The Tour de France leaves Nice in stage 3. The riders will kick off from the Allianz Riviera, home stadium of OGC Nice, to travel through the lavender fields of the Provence to a finish in Sisteron. The 4th stage serves an early summit finish in Orcières-Merlette. The climb to the ski resort at 1,850 metres is 7.1 kilometres long and the average gradient sits at 6.7%. The penultimate kilometre goes up at 8.9%.
The 5th stage travels from Gap to a likely spint finish in Privas, while the 6th stage traverses the rugged and remote Cevennes region for a summit finish at Mount Aigoual. The last 50 kilometres move through Florac, Vebron and Meyrieus, while the 26 kilometres finish climb to the Weather Observatory ends at an altitude of 1,565 metres. The long uphill is broken up by two false flats and short descents, which accounts for an average gradient of 3.3% .
The 7th stage from Millau to Lavaur is a transition race before the Pyrenees loom. Stage 8 rolls out from Cazères to tackle the Col de Menté, Port de Balès and Col de Peyresourde as intermediate ascents before the finale is a downhill into Loudenvielle. The 9th stage is set to finish in Laruns, where Primoz Roglic took the spoils in 2018 after riding away from the other favourites in the descent of the Aubisque. This time the race concludes with a downhill from Col de Marie Blanque before a false flat run-in of 6 kilometres to the line.
The first rest day comes after nine days of racing before the race resumes with a race on the Atlantic coast – start in Île d’Oléron and finish in Île de Ré. The 11th stage travels from Châtelaillon-Plage to Poitiers, while stage 12 is a long race to Sarran. By now, the riders have entered the heart of France and the traverse from west to east continues on the Massif Central with an arrival at the Pas de Peyrol – 11.4 kilometres at 5.7%. A race from Clermont-Ferrand to Lyon is also in the cards before the second week ends in the Jura Mountains with an arrival atop the Grand Colombier.
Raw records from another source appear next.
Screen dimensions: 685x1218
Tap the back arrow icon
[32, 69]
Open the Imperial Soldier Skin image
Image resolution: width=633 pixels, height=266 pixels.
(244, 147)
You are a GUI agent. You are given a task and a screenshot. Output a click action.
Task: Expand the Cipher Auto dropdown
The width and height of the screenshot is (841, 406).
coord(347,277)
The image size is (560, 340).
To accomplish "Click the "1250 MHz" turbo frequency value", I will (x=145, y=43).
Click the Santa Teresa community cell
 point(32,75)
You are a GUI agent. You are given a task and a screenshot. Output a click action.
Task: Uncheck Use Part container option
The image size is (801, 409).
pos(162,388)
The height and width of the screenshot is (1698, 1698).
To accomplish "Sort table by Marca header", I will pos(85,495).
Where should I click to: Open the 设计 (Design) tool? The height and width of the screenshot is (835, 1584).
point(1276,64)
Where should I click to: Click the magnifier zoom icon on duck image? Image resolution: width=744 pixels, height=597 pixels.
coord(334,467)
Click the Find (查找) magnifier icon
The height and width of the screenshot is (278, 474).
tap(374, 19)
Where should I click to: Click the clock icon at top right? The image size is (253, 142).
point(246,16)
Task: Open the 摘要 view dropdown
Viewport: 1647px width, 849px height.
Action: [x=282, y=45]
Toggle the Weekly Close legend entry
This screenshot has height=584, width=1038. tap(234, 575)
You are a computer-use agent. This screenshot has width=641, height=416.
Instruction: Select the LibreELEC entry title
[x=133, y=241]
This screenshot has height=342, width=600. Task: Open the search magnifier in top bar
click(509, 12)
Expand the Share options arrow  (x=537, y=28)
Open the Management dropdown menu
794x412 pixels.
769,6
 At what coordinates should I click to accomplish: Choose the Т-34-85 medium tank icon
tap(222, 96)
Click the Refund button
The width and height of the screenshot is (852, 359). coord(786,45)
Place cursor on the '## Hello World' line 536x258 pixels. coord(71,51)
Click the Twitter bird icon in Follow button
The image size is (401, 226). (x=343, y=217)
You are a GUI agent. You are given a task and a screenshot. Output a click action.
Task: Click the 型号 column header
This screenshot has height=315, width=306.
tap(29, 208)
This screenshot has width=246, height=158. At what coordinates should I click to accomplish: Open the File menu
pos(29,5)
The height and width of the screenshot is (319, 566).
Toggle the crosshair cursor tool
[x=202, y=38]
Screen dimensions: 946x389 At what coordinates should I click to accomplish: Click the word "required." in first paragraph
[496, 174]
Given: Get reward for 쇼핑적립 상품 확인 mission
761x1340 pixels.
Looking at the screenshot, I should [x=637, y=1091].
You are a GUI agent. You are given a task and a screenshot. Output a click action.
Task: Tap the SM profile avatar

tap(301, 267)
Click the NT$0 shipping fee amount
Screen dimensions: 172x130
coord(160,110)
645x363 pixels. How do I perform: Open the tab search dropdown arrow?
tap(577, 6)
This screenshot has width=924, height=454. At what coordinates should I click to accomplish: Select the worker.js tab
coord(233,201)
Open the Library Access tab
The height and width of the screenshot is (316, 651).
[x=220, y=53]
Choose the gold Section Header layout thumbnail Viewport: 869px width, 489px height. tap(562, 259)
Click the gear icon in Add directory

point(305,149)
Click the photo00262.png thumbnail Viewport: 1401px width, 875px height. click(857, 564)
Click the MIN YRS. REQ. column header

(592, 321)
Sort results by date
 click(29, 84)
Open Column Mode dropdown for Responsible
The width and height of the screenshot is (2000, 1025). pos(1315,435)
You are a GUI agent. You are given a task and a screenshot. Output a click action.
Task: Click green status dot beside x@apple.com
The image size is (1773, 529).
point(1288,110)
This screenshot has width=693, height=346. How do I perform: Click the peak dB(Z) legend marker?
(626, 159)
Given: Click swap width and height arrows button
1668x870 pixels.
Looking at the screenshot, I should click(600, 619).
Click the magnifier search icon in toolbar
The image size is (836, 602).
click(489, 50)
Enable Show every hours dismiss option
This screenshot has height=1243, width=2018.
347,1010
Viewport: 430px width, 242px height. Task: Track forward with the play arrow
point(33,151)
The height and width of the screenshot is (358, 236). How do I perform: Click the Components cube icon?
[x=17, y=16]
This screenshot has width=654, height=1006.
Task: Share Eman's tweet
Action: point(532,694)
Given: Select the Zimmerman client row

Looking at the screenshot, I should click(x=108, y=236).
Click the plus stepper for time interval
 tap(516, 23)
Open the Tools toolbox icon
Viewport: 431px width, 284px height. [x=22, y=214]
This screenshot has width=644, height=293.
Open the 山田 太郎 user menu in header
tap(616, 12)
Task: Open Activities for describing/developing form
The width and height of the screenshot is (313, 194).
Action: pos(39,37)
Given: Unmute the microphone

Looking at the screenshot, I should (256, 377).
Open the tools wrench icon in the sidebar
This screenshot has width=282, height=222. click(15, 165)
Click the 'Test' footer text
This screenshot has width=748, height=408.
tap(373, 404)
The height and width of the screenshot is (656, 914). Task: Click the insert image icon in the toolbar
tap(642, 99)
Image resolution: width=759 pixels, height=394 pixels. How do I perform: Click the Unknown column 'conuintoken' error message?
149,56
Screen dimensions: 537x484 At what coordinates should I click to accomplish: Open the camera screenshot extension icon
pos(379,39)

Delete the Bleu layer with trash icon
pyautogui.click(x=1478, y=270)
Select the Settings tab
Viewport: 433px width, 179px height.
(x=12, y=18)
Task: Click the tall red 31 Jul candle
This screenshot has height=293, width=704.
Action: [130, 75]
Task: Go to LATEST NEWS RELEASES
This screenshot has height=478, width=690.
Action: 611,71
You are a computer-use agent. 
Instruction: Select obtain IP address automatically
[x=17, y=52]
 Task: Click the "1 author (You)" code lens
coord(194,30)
Bastille Day serves a race from La-Tour-du Pin to Villard-de-Lans before stage 17 will see a summit finish at the unprecedented Col de la Loze in the mountains above Méribel. The 18th stage travels north through the Alps to a finish in La Roche-sur-Foron.
An alluring scenario unfolds in the last days of the 2020 Tour as La Planche des Belles Filles serves as the ultimate uphill test. The 20th stage takes the form of a 36 kilometres individual time trial with the last 5.9 kilometres on this climb with an average gradient of 8.5%. A likely sprint finish in Champagnole in the 19th stage precedes this promising denouement.
Obviously, the Tour finishes on the cobbles of the Champs-Élysées in Paris.